Could you return all of the records exactly, minus their images?

**Information supplied:**
◆ ◆ ◆ ◆ ◆

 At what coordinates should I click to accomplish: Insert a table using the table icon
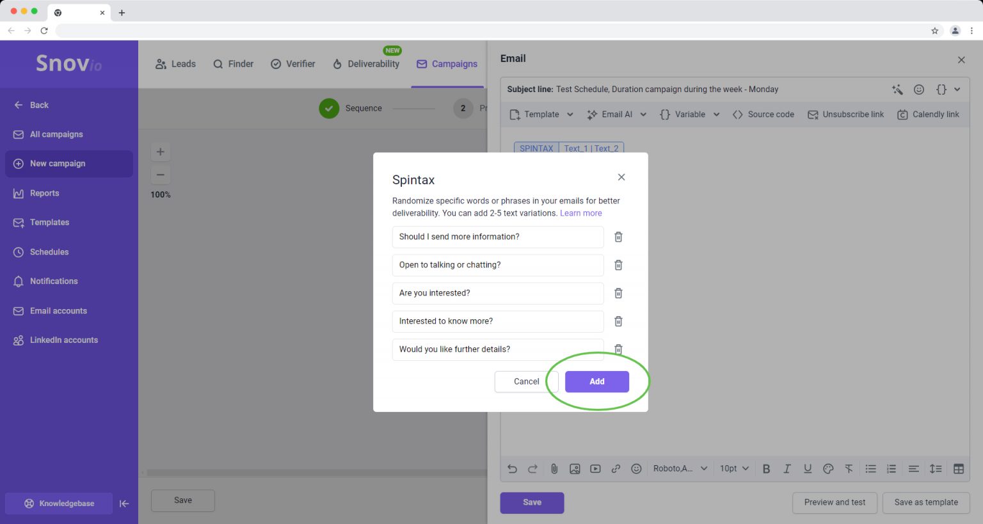(958, 468)
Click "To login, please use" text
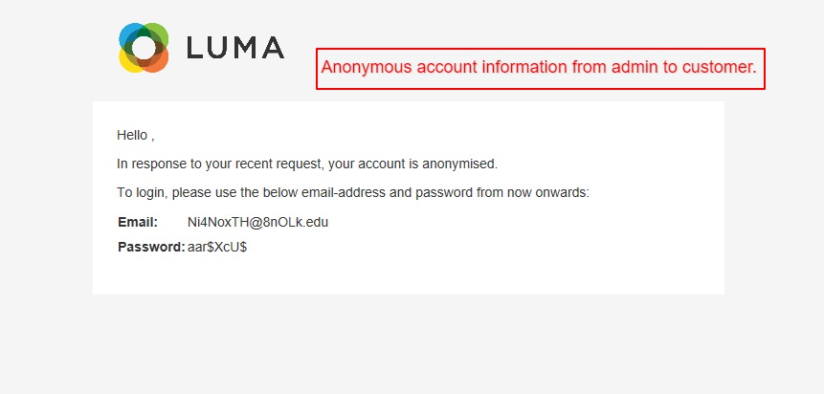This screenshot has width=824, height=394. (173, 192)
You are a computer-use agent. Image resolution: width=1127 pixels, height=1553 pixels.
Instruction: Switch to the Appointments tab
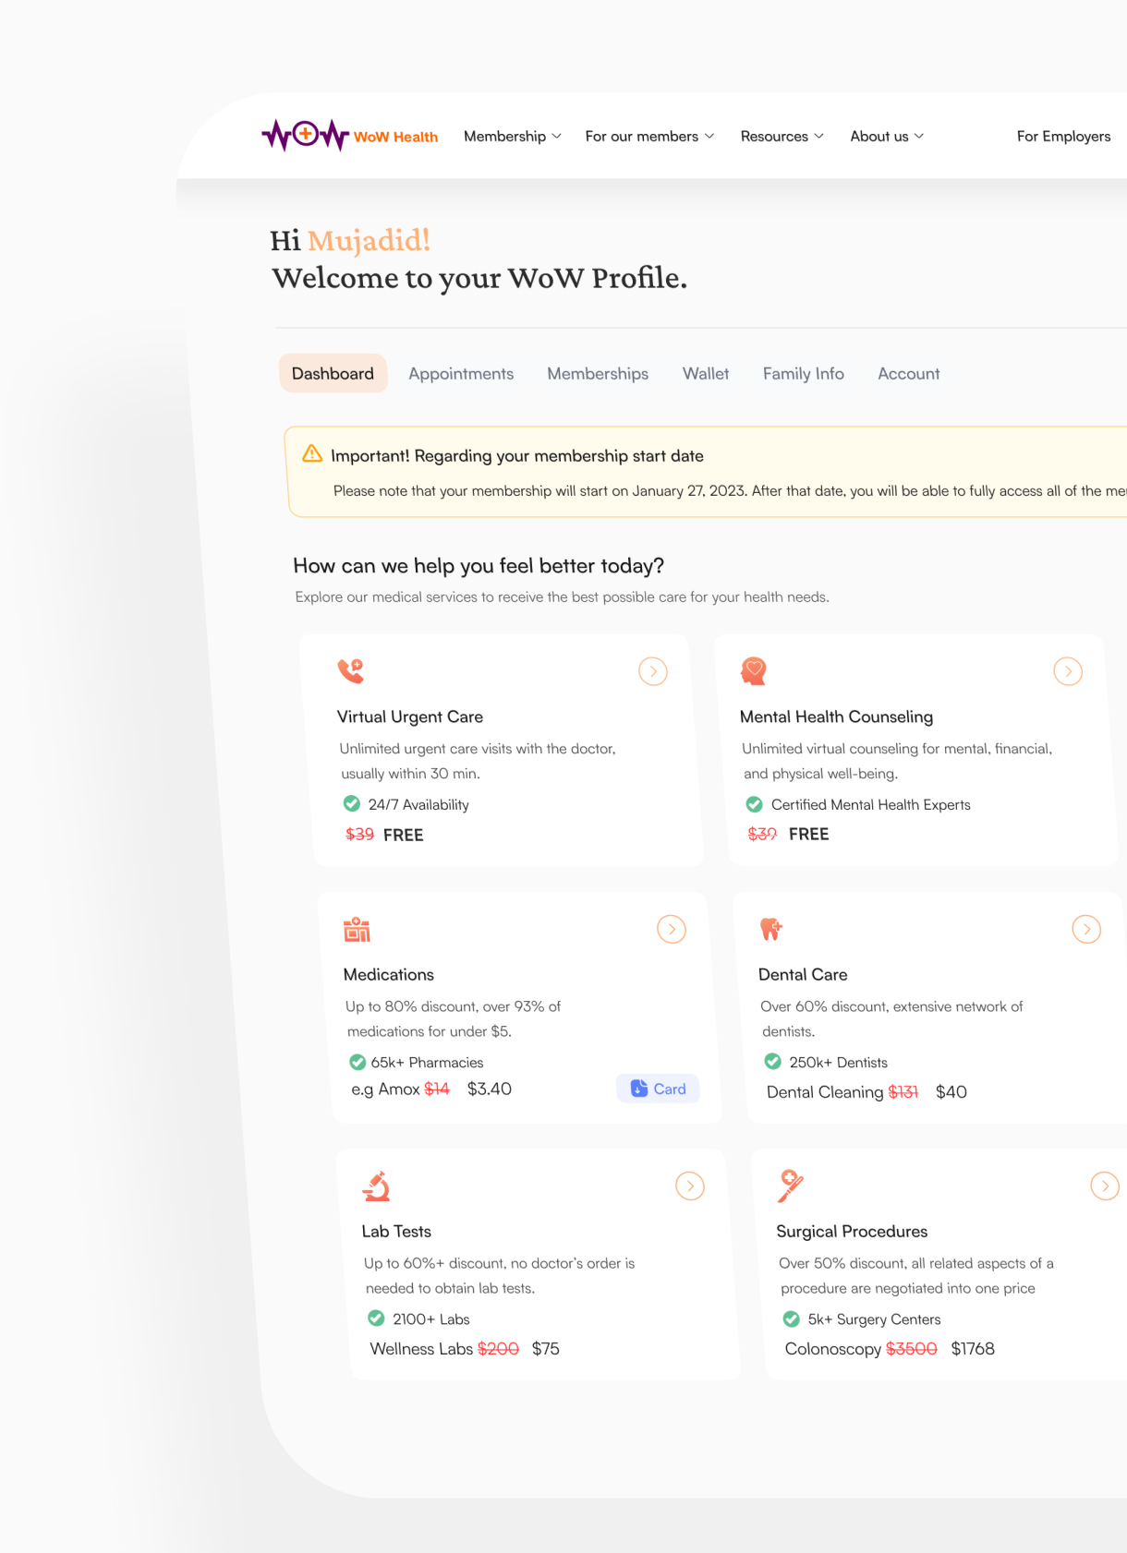pyautogui.click(x=461, y=373)
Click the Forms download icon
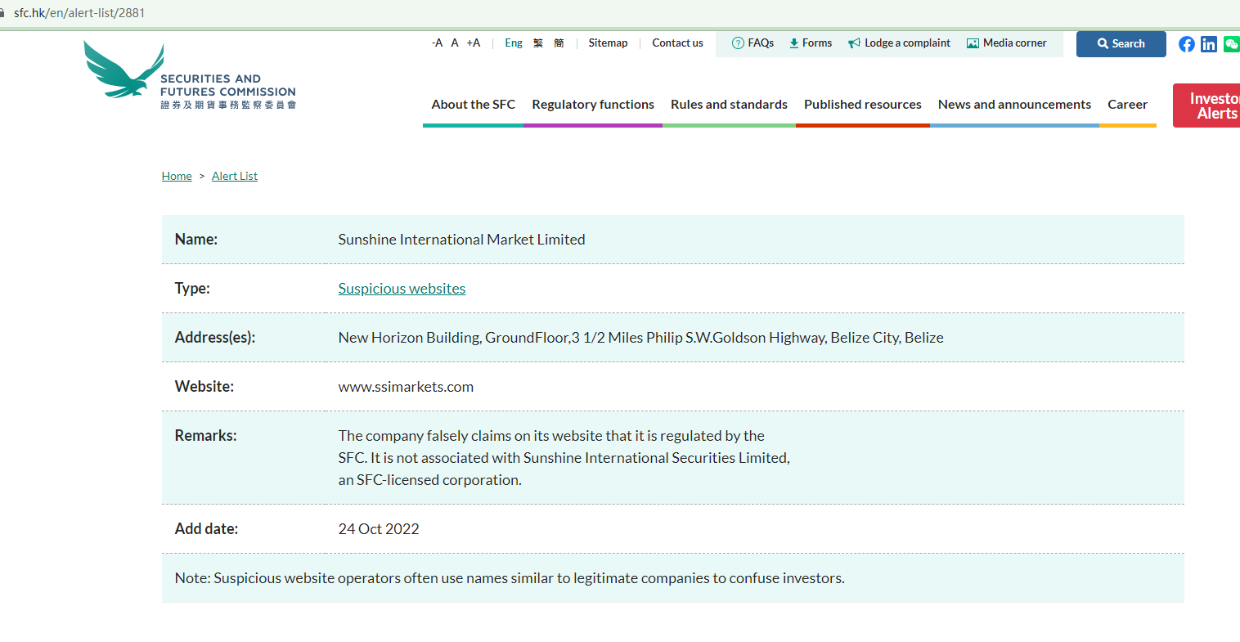 [x=793, y=43]
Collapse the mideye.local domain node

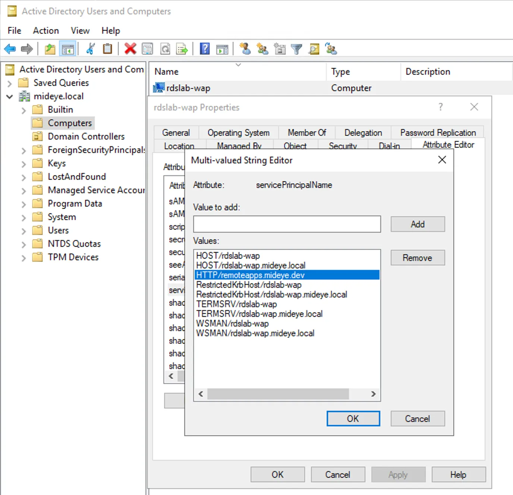click(9, 96)
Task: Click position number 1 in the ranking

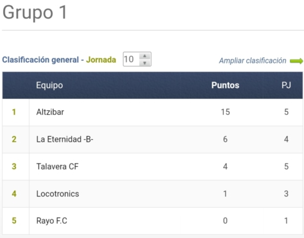Action: click(x=14, y=112)
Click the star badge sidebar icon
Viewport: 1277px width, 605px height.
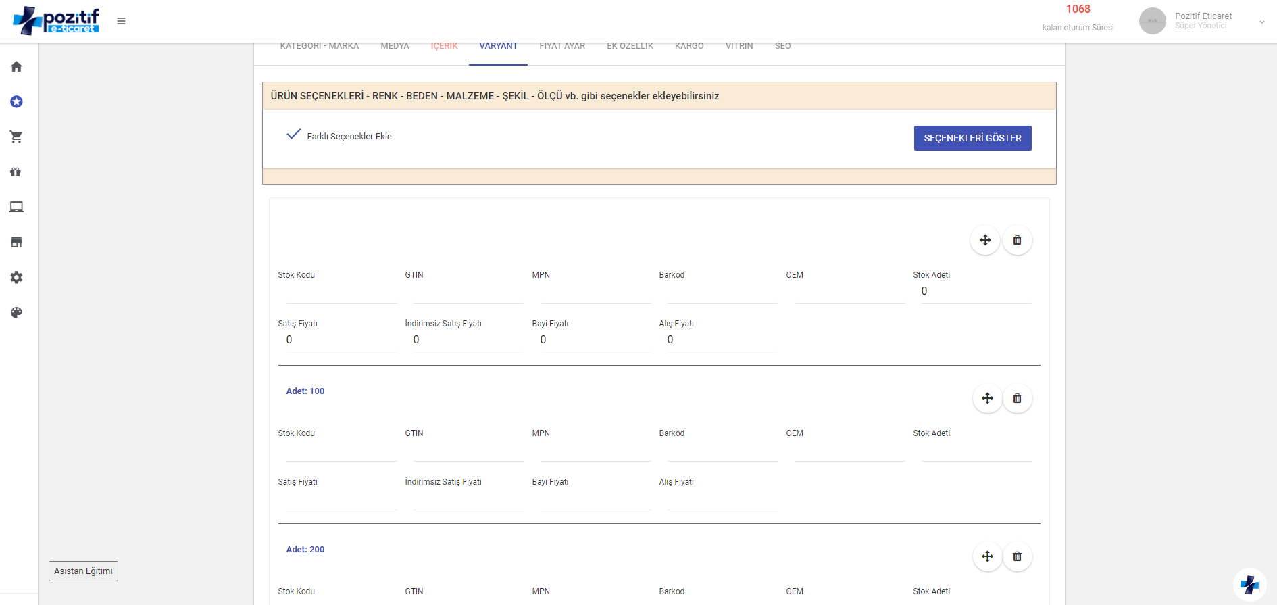click(16, 101)
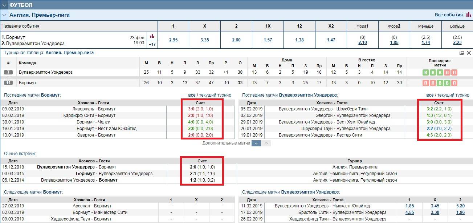Select odds 2.95 for Борнмут win

173,40
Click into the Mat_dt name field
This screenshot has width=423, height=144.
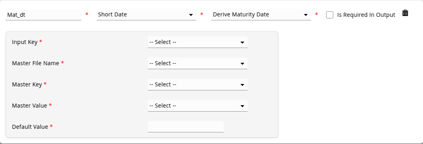[43, 15]
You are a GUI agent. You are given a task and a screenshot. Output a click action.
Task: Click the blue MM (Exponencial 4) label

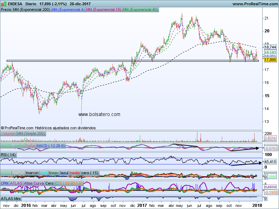coord(68,9)

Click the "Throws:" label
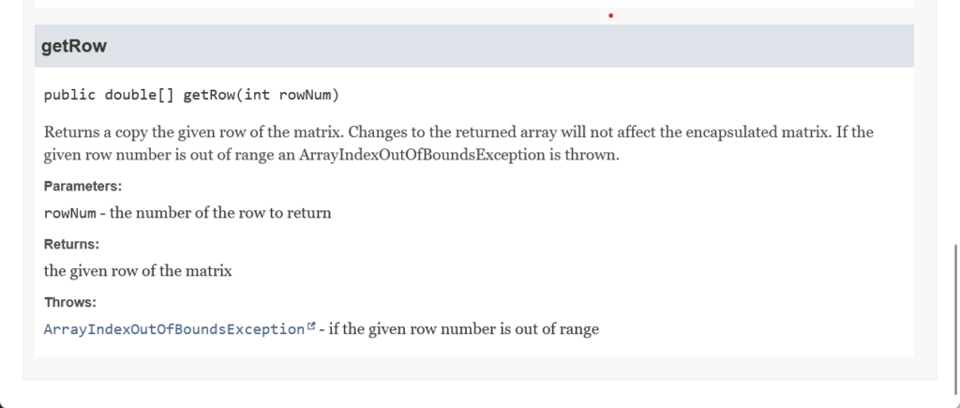click(x=70, y=303)
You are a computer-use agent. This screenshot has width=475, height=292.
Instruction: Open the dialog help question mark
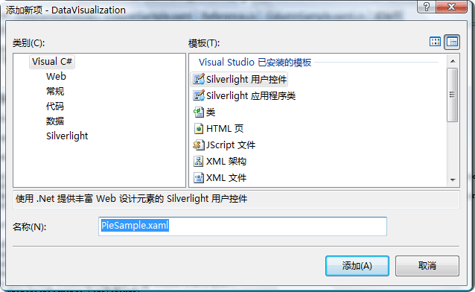click(426, 7)
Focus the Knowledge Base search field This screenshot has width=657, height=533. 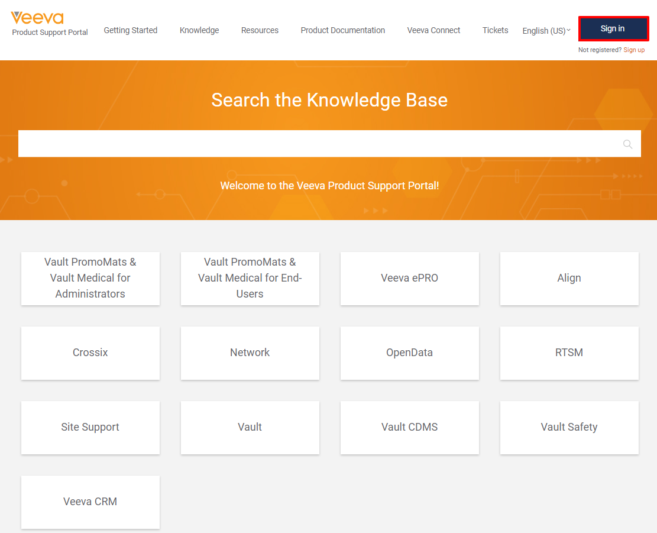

◆ ◆ ◆ ◆ ◆

**Completed task:**
 At what coordinates should I click to accomplish: Insert a table using the table icon
(958, 468)
Click "To login, please use" text
This screenshot has width=824, height=394. (173, 192)
You are a computer-use agent. Image resolution: width=1127 pixels, height=1553 pixels.
Instruction: Switch to the Appointments tab
pyautogui.click(x=461, y=373)
Click the Forms download icon
 [x=793, y=43]
Collapse the mideye.local domain node

click(9, 96)
Task: Click position number 1 in the ranking

Action: click(x=14, y=112)
Click the star badge sidebar icon
Viewport: 1277px width, 605px height.
click(16, 101)
Select odds 2.95 for Борнмут win

173,40
Click into the Mat_dt name field
This screenshot has width=423, height=144.
[43, 15]
You are a GUI agent. You are given a task and a screenshot. Output a click action.
Task: Click the blue MM (Exponencial 4) label

coord(68,9)

Click the "Throws:" label
click(x=70, y=303)
You are a computer-use agent. This screenshot has width=475, height=292.
Instruction: Open the dialog help question mark
click(426, 7)
Focus the Knowledge Base search field This screenshot has width=657, height=533. 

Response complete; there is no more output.